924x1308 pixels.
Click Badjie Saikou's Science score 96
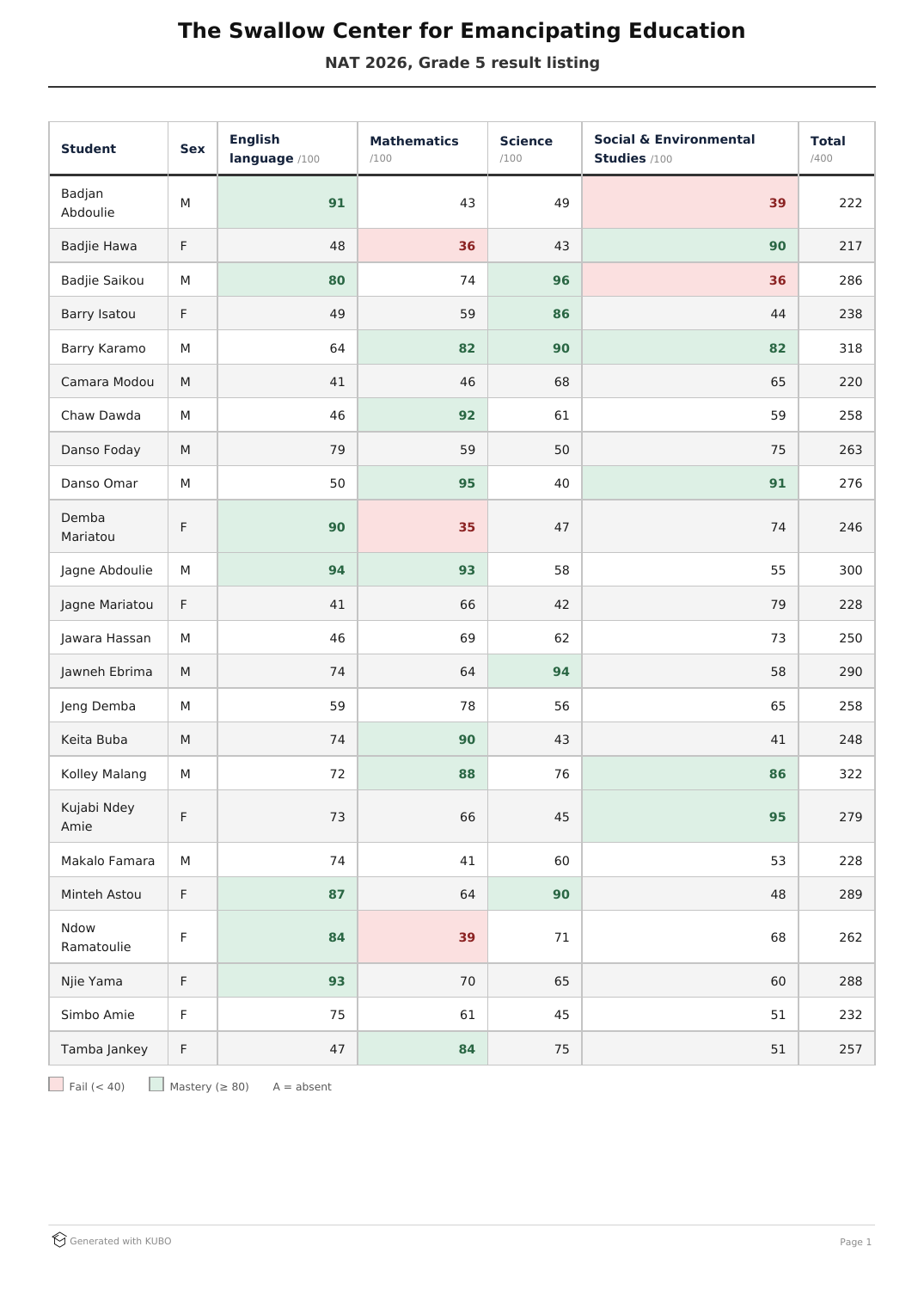pyautogui.click(x=561, y=280)
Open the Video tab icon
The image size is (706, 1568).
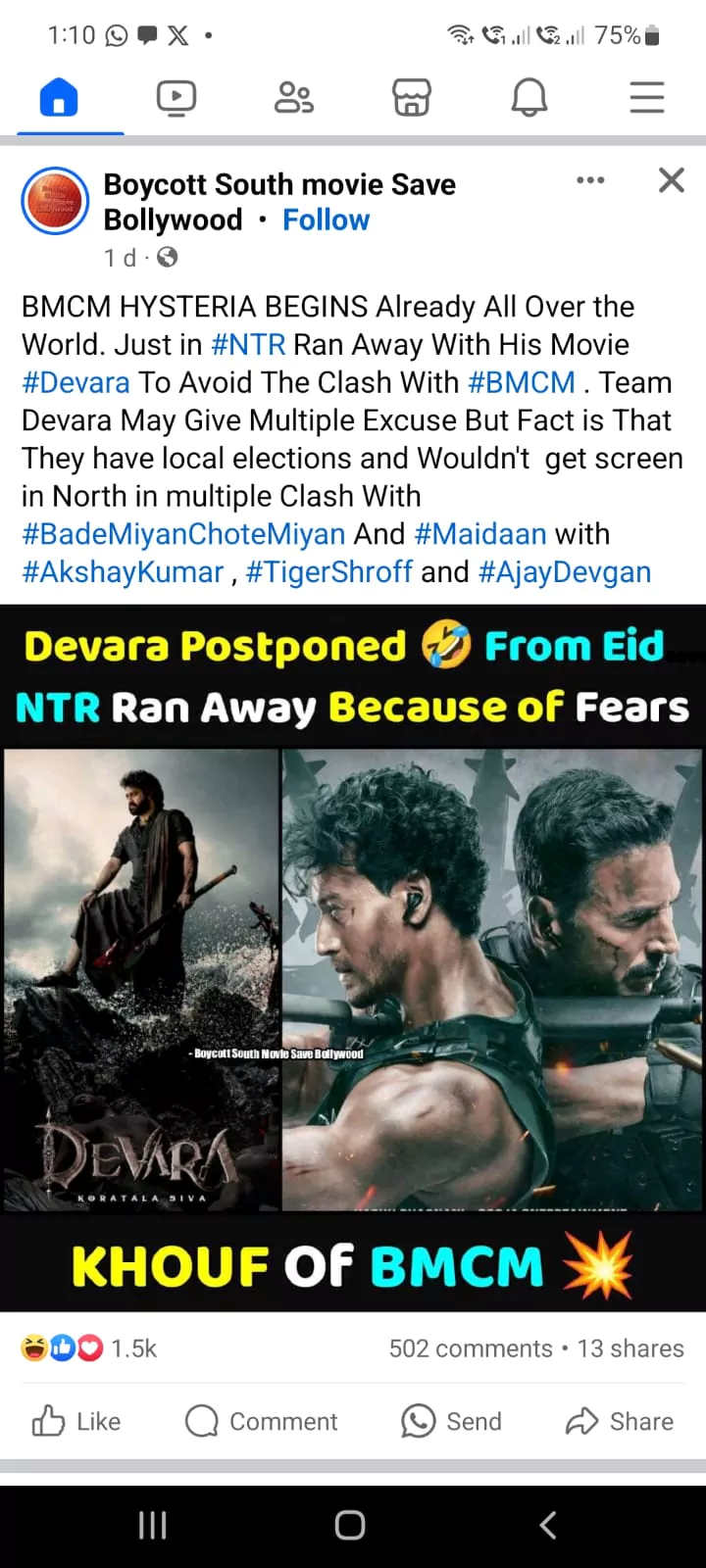176,98
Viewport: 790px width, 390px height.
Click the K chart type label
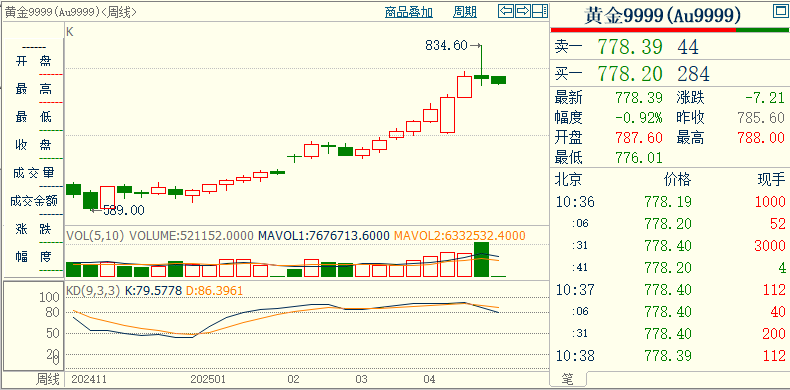[70, 32]
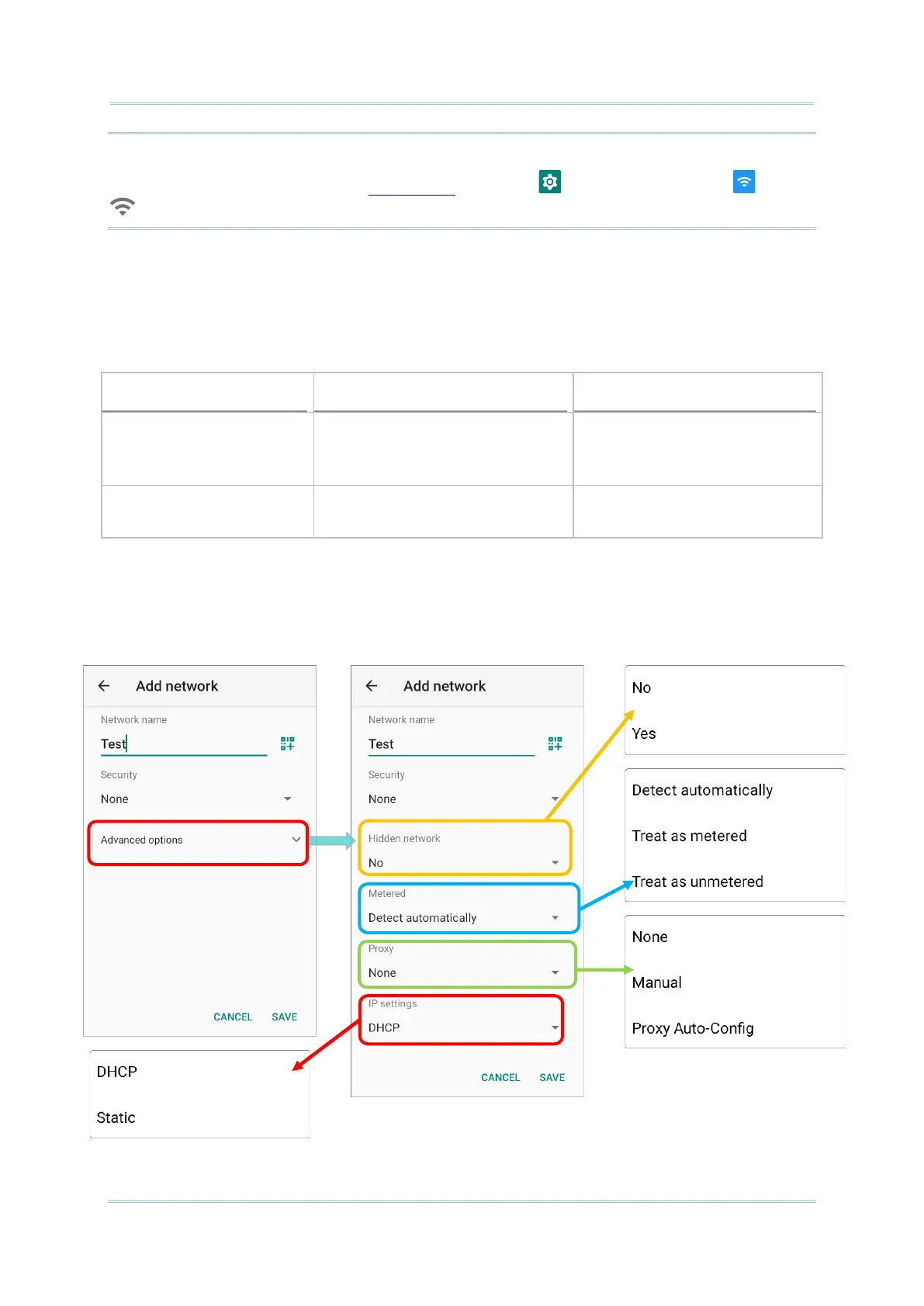Select Yes in hidden network options

click(644, 733)
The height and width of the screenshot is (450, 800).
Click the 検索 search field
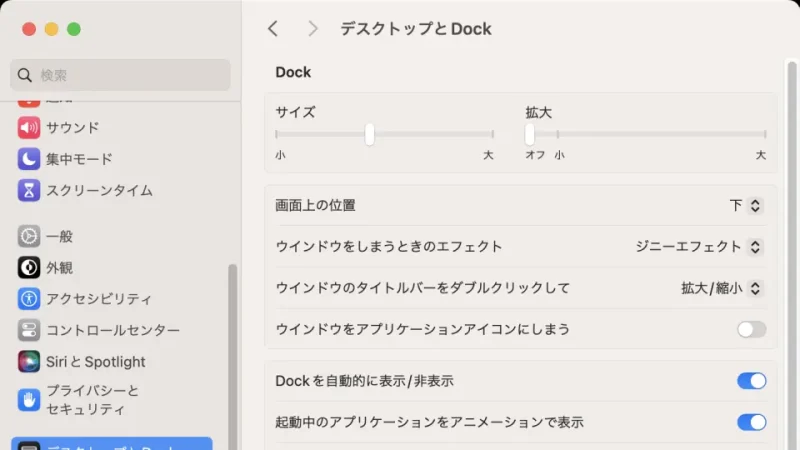120,75
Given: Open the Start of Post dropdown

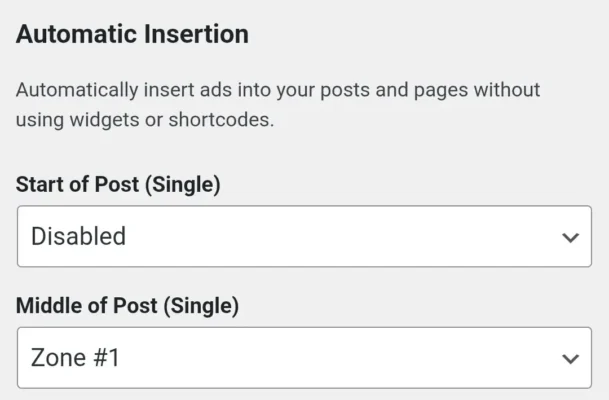Looking at the screenshot, I should tap(303, 237).
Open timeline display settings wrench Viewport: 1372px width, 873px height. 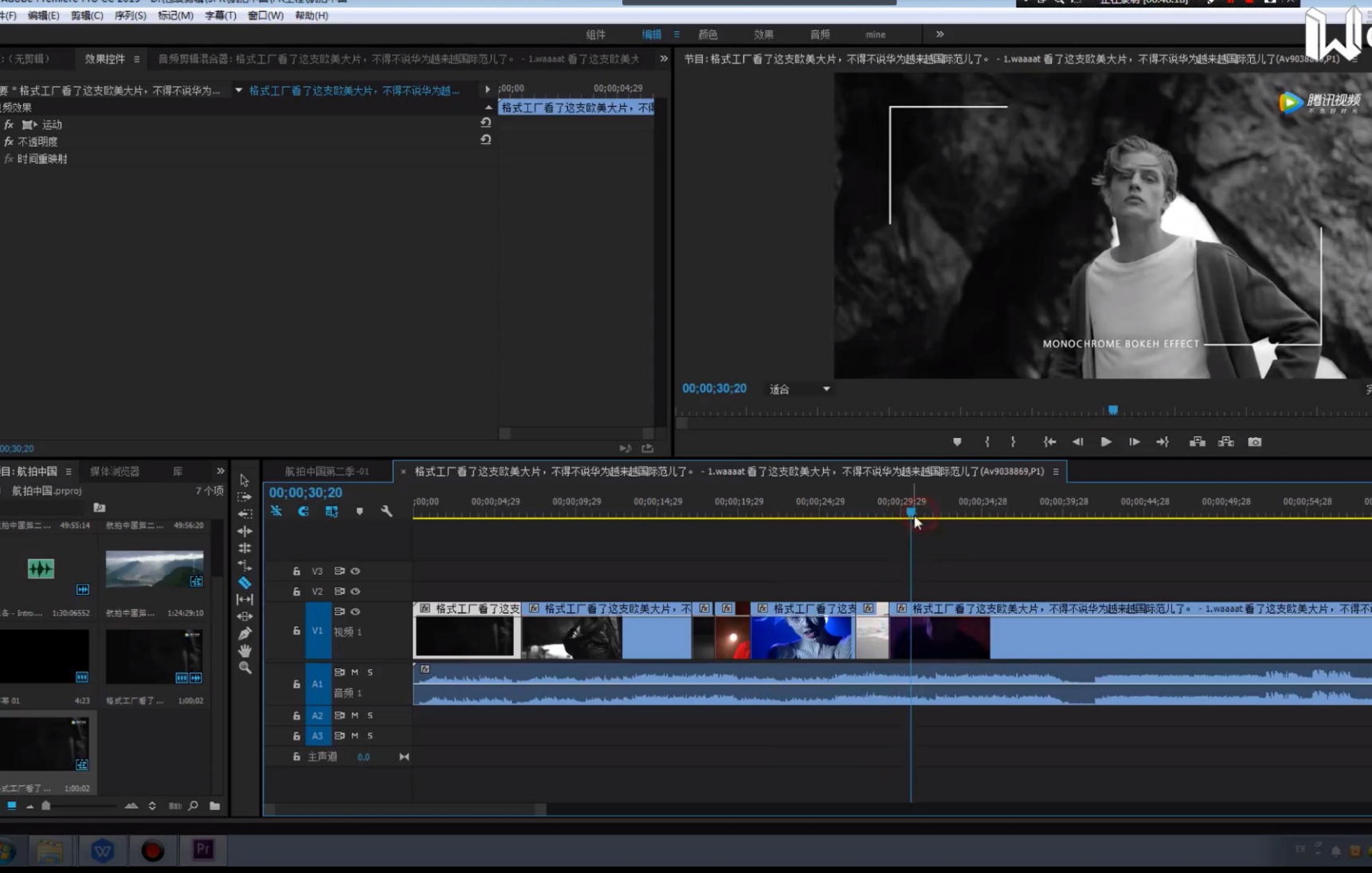[x=386, y=511]
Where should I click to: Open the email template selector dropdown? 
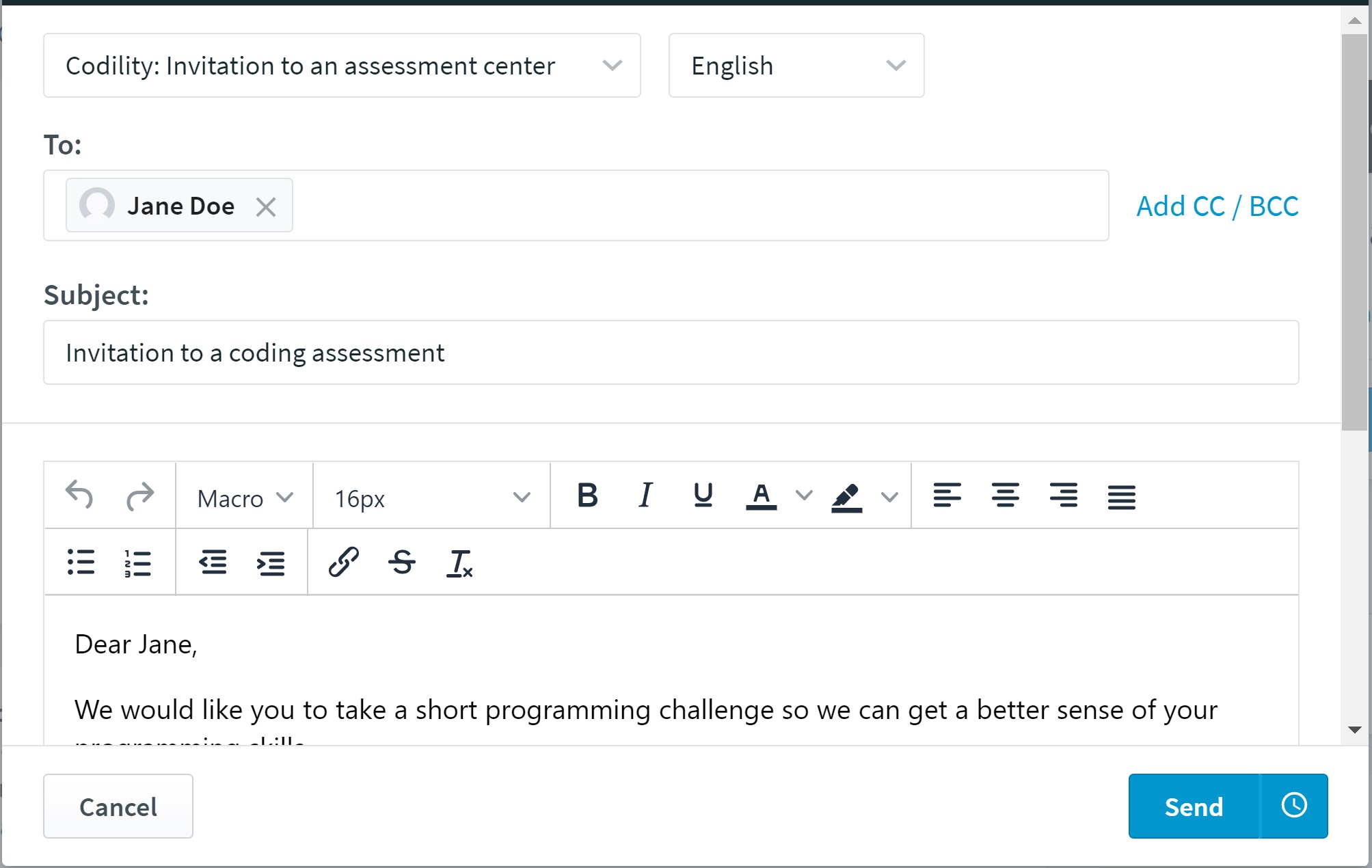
..........
* [Requirement]:
Print each line of the listing, starting at its first and ending with the line that holds "Viewport: 790px width, 390px height.", but skip any pictures.

* [Response to this task]:
924x1308 pixels.
Click Badjie Saikou's Science score 96
pyautogui.click(x=561, y=280)
Open the Video tab icon
The image size is (706, 1568).
176,98
Viewport: 790px width, 390px height.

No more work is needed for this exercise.